* **STUDY TEXT**:
_ _ _
Royal Terns on the Cape Fear River can live well into their 20s and 30s. We’ll be able to find out if older individuals, who know the river better and who have established where good foraging spots are, will have more efficient movements compared to their younger more inexperienced counterparts, and any other differences there might be. 

Thanks to a grant we received in partnership with the Cornell Lab of Ornithology, we’ll also be collecting poop samples from some of the chicks as they are being banded. Through a relatively new process called DNA barcoding, the fecal samples will reveal what taxa—sometimes down to the species level—the young birds are being fed.  

The method will also identify the relative abundance of each taxa in their diet, suggesting which may be more important to them. Because small schooling fish are an important part of their diet, this information can be useful in fisheries management planning as well as in understanding how changes in presence and abundance of marine life due to climate change or other factors might affect the terns. 

In order to get the GPS data loggers on the terns, our coastal team visited South Pelican Island, where thousands of Royal and Sandwich Terns breed in large groups every year. The colony nests on open bare sand, laying one egg per pair. With thousands of birds sitting on eggs, screeching in a chorus of communication, and gulls looking for their opportunity to snack on untended eggs, it is a difficult job to capture a few birds for tagging without causing too much disruption. 

It takes Lindsay and her team less than ten minutes to anchor the boat, approach the colony, carefully trap five birds, and transport them back to the boat. Their fast work ensures the terns and other nesting birds are disturbed as little as possible. 

Each bird collected has a metal U.S. Geological Survey band with a unique letter combination, allowing us to identify that individual and its age. Lindsay and Kate take a few measurements, harness the bird with a GPS data logger, and then release the bird back to its colony. 

The tags will stay on the birds for about a year and a half before the harnesses will wear out and fall off. A solar-powered receiver installed on South Pelican Island, and paid for by Cape Fear Audubon, will receive data every hour and automatically upload that data to the cloud every eight hours.  

This project is already revealing new insights. “So far, we can see that they like to forage at night, during incubation they travel about 20-30 kilometers offshore for food, and they like to forage upriver,” said Goodenough.  

While they’re still sitting on eggs, they can stay off-colony longer as they don’t have young chicks to forage for and tend to. Once those eggs have hatched, they might stay closer to the colony so they can bring food back to their chicks and better protect them from the elements and predators.  

“It will be interesting to see what parts of the river and coast they rely on the most for different phases of breeding and rearing young, as well as where they forage during migration,” said Goodenough. 

Lindsay and Kate taking measurements of the bird before tagging. Photo: Brittany Salmons/Audubon
Lindsay and Kate taking measurements of the bird before tagging. Photo: Brittany Salmons/Audubon

After this pilot year, the team plans to put out additional loggers over the next couple of years in order to develop a robust picture of the terns’ movements. The results of this project will allow us to get a fuller picture of the resources used by Royal Terns and the timing of their breeding and migratory movements, adding to the information we can use to better manage and maintain their populations along the Atlantic Flyway.  

*All banding, marking, and sampling is being conducted under a federally authorized Bird Banding Permit issued by the U.S. Geological Survey’s Bird Banding Lab.
_ _ _
* **INFORMATION**:
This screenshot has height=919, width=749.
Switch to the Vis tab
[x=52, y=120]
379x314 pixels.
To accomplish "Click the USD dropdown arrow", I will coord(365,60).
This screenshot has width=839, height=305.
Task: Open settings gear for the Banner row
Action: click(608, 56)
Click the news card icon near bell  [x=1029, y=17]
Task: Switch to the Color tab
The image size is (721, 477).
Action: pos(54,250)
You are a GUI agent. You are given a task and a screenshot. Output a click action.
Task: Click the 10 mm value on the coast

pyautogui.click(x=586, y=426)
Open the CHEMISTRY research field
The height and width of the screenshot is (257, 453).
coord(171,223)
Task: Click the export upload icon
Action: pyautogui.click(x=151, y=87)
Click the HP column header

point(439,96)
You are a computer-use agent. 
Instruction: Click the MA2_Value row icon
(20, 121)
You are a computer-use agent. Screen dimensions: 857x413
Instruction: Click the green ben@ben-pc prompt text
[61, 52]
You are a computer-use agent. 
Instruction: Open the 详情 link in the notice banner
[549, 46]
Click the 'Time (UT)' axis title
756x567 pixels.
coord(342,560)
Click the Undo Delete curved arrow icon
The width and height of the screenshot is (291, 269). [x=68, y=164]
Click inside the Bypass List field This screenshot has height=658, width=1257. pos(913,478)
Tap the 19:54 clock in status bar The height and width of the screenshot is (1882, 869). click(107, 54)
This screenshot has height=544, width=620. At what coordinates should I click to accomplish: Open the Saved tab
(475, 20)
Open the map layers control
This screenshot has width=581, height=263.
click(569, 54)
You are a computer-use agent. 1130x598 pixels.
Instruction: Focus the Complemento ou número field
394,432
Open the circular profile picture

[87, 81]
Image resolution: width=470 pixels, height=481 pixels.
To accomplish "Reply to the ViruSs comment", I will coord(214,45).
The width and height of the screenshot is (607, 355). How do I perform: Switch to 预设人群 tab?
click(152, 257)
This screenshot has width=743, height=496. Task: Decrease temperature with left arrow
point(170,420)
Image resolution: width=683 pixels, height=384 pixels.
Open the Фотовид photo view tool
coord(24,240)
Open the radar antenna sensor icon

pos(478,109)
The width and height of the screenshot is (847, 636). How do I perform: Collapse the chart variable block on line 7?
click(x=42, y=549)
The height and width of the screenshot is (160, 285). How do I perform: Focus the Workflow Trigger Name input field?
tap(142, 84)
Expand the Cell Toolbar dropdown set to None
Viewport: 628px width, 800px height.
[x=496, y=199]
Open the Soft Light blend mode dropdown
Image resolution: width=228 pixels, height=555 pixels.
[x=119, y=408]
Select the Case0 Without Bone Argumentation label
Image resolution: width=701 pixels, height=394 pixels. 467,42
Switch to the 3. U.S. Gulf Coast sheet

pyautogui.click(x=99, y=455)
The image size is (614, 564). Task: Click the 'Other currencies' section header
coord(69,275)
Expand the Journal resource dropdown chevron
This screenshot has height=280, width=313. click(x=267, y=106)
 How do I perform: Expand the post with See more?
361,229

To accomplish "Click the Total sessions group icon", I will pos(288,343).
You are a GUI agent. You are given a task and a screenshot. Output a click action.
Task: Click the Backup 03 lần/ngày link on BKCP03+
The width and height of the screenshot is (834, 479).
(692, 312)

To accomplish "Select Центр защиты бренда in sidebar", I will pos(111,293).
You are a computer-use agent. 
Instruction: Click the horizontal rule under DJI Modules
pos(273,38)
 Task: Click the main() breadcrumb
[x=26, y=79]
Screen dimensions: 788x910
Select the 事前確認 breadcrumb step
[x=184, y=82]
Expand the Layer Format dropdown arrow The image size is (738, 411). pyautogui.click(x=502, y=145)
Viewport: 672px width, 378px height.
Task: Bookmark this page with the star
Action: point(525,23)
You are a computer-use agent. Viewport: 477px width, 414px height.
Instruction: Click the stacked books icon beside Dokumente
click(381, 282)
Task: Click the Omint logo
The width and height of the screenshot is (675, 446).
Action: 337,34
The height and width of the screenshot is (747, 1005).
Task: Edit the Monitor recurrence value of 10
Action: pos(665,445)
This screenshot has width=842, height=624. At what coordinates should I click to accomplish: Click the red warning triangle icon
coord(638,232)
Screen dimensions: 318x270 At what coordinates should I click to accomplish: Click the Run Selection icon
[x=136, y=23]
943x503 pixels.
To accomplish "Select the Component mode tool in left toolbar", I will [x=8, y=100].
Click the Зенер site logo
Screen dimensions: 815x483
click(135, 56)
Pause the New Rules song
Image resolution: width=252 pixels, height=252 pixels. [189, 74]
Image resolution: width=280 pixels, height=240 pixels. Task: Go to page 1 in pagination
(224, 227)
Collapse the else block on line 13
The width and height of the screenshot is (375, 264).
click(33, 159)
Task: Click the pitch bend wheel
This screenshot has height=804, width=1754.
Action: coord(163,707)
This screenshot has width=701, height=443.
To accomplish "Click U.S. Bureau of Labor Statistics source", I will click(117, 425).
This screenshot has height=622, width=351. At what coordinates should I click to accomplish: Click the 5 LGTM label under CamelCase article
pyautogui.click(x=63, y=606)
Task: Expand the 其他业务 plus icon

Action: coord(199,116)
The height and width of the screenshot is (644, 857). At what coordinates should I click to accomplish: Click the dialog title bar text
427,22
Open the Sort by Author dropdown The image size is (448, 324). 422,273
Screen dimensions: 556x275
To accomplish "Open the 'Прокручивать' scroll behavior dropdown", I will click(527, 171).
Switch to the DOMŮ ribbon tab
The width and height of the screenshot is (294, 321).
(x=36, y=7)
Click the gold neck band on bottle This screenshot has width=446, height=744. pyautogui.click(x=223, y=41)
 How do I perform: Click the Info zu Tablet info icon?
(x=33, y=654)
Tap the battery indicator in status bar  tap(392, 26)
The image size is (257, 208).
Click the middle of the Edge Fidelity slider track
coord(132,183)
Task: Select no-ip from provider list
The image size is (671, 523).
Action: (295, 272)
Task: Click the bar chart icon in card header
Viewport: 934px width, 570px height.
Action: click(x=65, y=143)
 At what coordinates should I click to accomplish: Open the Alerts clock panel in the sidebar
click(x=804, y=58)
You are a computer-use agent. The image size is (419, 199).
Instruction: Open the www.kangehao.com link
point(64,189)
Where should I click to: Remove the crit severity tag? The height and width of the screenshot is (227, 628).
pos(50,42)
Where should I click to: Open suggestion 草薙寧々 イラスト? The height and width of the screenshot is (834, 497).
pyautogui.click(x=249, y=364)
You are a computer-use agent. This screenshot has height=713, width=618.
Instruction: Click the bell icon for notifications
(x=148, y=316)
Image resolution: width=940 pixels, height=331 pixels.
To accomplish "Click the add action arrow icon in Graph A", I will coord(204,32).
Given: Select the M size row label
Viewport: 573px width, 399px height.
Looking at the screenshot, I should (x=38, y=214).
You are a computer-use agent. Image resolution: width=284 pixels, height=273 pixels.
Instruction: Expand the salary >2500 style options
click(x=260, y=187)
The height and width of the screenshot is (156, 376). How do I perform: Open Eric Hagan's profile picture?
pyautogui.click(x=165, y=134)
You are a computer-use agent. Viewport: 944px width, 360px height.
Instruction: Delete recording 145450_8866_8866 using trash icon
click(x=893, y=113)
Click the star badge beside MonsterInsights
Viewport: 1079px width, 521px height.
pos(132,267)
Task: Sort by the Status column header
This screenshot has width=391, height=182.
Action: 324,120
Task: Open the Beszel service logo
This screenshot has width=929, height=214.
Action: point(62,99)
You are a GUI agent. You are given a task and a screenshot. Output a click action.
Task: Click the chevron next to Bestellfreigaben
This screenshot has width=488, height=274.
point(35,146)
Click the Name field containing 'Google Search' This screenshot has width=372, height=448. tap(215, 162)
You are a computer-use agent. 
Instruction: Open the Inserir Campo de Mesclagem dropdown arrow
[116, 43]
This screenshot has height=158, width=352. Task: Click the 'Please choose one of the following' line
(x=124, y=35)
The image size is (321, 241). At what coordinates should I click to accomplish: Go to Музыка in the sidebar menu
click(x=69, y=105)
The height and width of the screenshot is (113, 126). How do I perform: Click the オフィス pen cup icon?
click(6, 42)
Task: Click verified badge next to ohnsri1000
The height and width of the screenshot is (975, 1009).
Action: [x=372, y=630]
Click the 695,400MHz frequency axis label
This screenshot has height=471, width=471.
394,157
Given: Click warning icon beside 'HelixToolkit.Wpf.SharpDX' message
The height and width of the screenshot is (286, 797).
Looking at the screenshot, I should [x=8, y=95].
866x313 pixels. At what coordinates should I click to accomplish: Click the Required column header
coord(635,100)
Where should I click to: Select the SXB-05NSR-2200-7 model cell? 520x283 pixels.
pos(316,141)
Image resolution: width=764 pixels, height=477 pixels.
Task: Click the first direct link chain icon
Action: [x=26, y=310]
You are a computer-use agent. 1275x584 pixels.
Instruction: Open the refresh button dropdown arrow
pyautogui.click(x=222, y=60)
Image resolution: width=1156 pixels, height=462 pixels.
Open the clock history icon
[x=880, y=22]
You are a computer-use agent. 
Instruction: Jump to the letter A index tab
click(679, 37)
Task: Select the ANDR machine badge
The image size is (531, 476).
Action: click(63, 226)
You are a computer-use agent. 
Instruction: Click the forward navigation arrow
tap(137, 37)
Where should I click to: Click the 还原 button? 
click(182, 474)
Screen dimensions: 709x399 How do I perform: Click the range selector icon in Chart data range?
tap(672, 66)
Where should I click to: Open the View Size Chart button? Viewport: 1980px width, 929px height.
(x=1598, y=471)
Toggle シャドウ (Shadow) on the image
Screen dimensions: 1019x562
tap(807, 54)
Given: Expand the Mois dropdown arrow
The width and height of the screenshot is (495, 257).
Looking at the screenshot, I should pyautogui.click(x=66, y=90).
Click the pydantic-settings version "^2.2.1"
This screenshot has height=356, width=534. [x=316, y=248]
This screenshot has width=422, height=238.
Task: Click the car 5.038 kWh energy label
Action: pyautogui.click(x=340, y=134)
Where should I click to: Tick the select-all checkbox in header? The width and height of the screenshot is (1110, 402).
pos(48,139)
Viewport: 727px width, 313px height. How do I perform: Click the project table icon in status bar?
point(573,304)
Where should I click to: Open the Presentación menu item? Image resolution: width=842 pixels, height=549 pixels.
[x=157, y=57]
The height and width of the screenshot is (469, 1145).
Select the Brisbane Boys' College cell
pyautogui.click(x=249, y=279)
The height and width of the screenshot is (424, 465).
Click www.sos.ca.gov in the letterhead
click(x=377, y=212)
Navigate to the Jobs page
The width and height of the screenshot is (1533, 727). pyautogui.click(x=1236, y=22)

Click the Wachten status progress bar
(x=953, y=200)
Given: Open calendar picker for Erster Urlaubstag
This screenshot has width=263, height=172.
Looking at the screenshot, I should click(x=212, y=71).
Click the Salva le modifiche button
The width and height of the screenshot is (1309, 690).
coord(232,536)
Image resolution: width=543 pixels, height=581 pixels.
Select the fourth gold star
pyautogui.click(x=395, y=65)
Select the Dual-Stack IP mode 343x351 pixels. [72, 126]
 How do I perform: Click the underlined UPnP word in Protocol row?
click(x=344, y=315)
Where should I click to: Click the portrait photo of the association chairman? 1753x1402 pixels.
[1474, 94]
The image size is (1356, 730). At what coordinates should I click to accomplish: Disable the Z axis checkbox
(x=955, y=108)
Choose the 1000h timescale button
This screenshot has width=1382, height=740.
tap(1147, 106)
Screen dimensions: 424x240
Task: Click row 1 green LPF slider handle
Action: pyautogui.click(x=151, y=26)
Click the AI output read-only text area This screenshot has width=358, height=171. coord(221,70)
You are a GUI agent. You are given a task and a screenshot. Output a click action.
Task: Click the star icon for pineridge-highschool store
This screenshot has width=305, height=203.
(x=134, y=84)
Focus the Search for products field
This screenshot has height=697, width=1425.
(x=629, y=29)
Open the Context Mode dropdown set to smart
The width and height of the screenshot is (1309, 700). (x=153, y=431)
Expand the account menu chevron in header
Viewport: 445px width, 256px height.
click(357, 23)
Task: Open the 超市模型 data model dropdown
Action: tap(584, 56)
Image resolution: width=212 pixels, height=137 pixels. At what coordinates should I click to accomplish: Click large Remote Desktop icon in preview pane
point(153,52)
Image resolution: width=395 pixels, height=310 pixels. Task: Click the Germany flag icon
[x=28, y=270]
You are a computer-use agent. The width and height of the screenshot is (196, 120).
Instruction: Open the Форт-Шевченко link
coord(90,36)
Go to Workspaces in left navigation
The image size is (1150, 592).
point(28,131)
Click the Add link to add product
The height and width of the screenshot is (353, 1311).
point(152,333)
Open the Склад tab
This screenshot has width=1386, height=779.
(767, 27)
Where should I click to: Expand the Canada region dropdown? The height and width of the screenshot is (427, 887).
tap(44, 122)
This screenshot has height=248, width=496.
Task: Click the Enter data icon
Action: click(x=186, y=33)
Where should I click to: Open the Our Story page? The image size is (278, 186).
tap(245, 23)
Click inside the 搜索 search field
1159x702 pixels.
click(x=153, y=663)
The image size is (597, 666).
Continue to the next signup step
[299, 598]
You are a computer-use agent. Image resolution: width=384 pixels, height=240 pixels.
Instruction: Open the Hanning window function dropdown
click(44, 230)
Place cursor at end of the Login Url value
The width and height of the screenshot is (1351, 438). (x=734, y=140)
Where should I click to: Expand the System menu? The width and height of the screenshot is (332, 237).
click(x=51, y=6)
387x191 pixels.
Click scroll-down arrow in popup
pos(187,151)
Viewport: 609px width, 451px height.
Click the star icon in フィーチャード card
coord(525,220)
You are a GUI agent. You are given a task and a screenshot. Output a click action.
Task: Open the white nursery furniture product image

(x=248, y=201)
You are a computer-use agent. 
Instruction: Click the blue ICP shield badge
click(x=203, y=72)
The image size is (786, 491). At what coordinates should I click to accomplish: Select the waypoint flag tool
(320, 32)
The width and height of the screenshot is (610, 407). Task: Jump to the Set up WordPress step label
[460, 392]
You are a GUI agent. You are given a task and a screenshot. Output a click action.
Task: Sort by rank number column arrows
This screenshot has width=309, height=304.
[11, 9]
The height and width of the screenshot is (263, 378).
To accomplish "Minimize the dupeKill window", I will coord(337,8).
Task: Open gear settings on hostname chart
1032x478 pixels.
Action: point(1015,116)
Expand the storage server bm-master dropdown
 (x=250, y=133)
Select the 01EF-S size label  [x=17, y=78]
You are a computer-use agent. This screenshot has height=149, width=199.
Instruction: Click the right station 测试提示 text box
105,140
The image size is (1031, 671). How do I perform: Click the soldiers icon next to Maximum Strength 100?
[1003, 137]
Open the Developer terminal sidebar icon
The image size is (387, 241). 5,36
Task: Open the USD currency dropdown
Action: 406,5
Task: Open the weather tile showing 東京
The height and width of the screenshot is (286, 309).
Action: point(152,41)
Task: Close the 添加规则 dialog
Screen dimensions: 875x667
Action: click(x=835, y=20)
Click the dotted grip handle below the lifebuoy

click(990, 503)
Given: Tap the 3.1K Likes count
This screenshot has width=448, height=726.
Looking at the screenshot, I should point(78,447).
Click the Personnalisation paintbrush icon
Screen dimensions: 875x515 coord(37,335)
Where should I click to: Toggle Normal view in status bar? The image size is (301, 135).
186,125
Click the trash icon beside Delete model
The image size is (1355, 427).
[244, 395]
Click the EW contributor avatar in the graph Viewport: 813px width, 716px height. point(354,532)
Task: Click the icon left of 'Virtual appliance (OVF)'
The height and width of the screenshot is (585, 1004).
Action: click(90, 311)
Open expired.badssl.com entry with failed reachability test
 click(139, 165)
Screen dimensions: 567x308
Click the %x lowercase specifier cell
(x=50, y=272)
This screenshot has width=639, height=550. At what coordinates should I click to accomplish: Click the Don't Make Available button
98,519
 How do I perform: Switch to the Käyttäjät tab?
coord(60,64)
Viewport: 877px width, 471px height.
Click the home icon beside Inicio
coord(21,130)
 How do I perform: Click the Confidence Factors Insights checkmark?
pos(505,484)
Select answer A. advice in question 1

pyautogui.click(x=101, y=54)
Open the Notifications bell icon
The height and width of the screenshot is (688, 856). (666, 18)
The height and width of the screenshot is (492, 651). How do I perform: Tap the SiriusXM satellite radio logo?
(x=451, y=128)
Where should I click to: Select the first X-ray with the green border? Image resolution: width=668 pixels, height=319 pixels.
_ _ _
* **REQUIRED TASKS**:
1 - According to Goodenough's quote in the Royal Tern text, what has the project shown so far about how the terns forage? List each finding.
2 - In the Royal Tern text, how often does the solar-powered receiver on South Pelican Island upload its data to the cloud?
3 - Rewrite the Royal Tern text's paragraph beginning "In order to get the GPS data loggers" more briefly, keeping its main facts.

* **RESPONSES PER TASK**:
1 -
- They like to forage at night.
- During incubation they travel about 20-30 kilometers offshore for food.
- They like to forage upriver.

2 - Every eight hours.

3 - To fit GPS data loggers on terns, the coastal team went to South Pelican Island. Thousands of Royal and Sandwich Terns breed there in large groups each year, nesting on open bare sand with one egg per pair. The birds sitting on eggs screech constantly, and gulls wait to eat untended eggs. This makes it hard to capture a few birds for tagging without disturbing the colony too much.